In [7]:
import markovify
import pandas as pd

# 모방할 텍스트를 가져옴
df = pd.read_csv("./datasets/airport_reviews.csv")
#print(df.head())

from itertools import chain
# 개별 리뷰를 하나의 큰 문자열로 합치고, 공항 리뷰를 사용해 마르코프 연쇄 모델을 구축함.
N = 100
review_subset = df['content'][0:N]
text = "".join(chain.from_iterable(review_subset))
markov_chain_model = markovify.Text(text)
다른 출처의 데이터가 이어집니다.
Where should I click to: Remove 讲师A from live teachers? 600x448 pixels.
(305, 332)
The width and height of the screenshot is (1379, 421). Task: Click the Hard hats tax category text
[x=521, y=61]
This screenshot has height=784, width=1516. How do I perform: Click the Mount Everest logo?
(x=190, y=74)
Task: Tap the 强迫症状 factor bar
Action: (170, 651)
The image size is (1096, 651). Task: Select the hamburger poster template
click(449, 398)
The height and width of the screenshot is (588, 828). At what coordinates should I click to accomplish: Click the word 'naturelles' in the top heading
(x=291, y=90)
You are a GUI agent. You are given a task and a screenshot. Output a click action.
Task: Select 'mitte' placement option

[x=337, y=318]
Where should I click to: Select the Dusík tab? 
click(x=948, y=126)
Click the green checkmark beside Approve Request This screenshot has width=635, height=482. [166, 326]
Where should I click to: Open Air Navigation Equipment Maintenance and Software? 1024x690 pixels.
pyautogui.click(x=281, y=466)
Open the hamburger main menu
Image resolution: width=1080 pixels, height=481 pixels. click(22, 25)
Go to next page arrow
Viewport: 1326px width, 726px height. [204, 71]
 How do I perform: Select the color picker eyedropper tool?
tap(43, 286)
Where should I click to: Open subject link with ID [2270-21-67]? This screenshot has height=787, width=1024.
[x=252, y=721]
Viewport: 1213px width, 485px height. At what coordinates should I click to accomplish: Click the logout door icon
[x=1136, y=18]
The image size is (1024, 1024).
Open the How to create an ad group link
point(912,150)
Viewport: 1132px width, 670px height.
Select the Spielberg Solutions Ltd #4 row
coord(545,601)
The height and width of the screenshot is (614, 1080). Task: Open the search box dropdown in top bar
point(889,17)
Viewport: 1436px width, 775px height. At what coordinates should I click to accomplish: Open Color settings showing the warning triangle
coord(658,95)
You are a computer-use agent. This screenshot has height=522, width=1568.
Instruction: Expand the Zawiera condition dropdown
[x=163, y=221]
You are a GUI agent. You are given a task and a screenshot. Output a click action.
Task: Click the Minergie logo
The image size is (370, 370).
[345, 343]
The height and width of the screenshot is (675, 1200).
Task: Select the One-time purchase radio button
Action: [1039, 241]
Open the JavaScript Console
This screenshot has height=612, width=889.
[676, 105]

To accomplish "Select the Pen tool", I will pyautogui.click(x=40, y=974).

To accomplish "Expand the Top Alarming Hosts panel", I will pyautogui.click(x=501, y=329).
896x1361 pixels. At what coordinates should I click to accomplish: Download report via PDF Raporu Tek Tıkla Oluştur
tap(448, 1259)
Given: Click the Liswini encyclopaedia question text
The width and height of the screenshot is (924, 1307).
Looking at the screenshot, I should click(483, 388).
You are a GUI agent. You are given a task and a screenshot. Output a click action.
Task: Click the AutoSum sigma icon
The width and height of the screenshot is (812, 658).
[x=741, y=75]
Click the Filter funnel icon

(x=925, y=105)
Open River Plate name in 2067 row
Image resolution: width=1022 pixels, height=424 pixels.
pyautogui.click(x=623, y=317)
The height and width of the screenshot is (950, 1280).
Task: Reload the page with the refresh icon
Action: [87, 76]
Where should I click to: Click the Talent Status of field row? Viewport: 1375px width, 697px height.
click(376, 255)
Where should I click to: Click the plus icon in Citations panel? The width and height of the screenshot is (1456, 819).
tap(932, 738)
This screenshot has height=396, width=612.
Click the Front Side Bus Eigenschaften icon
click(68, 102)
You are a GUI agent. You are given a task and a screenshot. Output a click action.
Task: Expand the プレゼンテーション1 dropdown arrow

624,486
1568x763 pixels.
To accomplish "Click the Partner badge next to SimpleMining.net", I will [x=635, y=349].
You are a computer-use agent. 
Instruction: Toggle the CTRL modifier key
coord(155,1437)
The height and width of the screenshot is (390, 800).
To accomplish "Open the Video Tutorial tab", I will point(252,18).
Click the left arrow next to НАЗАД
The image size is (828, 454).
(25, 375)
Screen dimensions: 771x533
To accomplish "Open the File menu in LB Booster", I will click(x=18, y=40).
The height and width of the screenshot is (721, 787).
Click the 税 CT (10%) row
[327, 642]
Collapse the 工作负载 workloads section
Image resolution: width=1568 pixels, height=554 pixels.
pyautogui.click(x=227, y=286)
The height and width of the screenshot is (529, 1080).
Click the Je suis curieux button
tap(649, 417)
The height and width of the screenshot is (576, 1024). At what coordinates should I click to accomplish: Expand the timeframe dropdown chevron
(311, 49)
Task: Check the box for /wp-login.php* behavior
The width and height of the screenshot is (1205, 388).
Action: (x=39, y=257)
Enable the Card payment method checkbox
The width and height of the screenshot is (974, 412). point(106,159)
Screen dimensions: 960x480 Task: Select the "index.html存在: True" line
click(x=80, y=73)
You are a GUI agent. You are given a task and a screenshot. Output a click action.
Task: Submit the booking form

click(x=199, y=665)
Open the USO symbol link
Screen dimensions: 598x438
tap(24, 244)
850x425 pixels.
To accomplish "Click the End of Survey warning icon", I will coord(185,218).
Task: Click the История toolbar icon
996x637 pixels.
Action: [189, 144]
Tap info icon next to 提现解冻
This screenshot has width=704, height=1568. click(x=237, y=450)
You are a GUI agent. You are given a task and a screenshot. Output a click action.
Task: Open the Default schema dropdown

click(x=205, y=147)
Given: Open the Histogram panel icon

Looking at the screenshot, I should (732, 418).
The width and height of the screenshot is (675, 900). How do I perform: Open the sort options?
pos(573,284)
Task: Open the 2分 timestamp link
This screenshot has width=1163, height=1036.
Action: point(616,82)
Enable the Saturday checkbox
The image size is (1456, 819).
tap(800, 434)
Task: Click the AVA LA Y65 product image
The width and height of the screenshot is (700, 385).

# 마르코프 연쇄 모델을 이용해 문장 4개를 만든다.
for i in range(5):
    print(markov_chain_model.make_sentence())
    print()

# 마르코프 연쇄 모델을 이용해, 140자 이하의 문장 4개를 만든다.
for i in range(5):
    print(markov_chain_model.make_short_sentence(140))
    print()

In the new terminal over a gangway.

Luggage delivery is unorganized and usually directly from the airport maximises transfer times due to heightened measures ahead of the airport.

A cheap alternative to a single stinking toilet.

Short lines at passport control + security resulted in my working life.

The bus parks ± 50 metres from the UK on a connecting bus to drive a further few kms to get through the formalities the shops or catering so can't comment there.

Overall nothing is horrible but it's a clean and friendly.

Clean airport with modern facilities a good 200m from the time you get ripped off.

Whereas departures may go smoothly arrivals are a crude rip off.

It is a well-organised easy to navigate around the world I am always amazed about the poor quality of Brussels Zaventem airport.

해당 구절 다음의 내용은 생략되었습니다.